Mediation is a form of assisted negotiation whereby parties agree to appoint a trained, impartial third party (the mediator) to assist them to resolve their dispute. The mediator is agreed upon by all parties and is a neutral third person who helps the parties to reach an amicable settlement which is responsive to everyone’s needs. The mediator does not impose a decision on the parties. Rather, the key decisions are made by the parties themselves.
To mediate means to act as a peacemaker between those in disputes. It is essentially an informal process in which the parties are assisted by one or more neutral third parties in their efforts towards settlement. Mediators do not judge or arbitrate the dispute. They advise and consult impartially with the parties to assist in bringing about a mutually agreeable solution to the problem.

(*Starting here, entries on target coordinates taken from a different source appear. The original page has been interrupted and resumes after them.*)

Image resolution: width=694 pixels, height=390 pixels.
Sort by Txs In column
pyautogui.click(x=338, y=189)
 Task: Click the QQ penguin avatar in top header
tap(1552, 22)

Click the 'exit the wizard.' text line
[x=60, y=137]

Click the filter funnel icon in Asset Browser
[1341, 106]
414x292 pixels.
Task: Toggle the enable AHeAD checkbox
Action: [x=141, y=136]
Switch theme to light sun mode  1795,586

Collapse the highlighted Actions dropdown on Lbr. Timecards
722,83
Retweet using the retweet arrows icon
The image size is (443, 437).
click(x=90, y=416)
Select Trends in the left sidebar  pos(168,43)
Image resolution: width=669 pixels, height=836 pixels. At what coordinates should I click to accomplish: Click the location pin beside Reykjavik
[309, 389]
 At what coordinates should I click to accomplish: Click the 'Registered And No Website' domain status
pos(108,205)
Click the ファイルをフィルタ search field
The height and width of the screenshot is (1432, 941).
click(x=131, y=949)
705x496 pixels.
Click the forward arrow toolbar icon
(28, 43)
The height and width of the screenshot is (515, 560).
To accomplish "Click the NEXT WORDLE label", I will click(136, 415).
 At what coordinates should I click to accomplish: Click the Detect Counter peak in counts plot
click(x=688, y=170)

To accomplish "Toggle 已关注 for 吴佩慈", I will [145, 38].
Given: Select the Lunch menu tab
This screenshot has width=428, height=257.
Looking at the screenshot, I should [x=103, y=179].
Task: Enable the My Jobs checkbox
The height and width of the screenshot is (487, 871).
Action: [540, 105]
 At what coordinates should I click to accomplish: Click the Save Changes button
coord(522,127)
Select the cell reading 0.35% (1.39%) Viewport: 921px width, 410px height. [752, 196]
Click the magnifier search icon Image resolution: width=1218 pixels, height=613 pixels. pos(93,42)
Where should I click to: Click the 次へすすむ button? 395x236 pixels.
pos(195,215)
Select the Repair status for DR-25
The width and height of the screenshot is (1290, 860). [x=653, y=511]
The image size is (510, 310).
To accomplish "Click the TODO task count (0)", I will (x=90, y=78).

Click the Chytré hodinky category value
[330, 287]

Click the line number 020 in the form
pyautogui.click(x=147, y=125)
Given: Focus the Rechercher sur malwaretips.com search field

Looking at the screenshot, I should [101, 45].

There are two common threads. First, the form of the third party intervention. The primary role of the third party is to facilitate other people’s decision making. The process builds on negotiation, and the mediator fundamentally sustains and reviews the situation with the parties. Second, the third party should be independent of the parties in dispute. The essence of mediation that the mediator is impartial. The trust which develops during the process allows the mediator to perform “a bridging role” between the parties.
It is a voluntary process. The mediator is a facilitator and during the process will not judge or advise. The mediator will employ solution focussed techniques in order to assist parties to come to a settlement which all the parties are satisfied with, thus ensuring an overall desirable outcome. Each party will have a chance to put forward their point of view as well as listen to what the other party has to say.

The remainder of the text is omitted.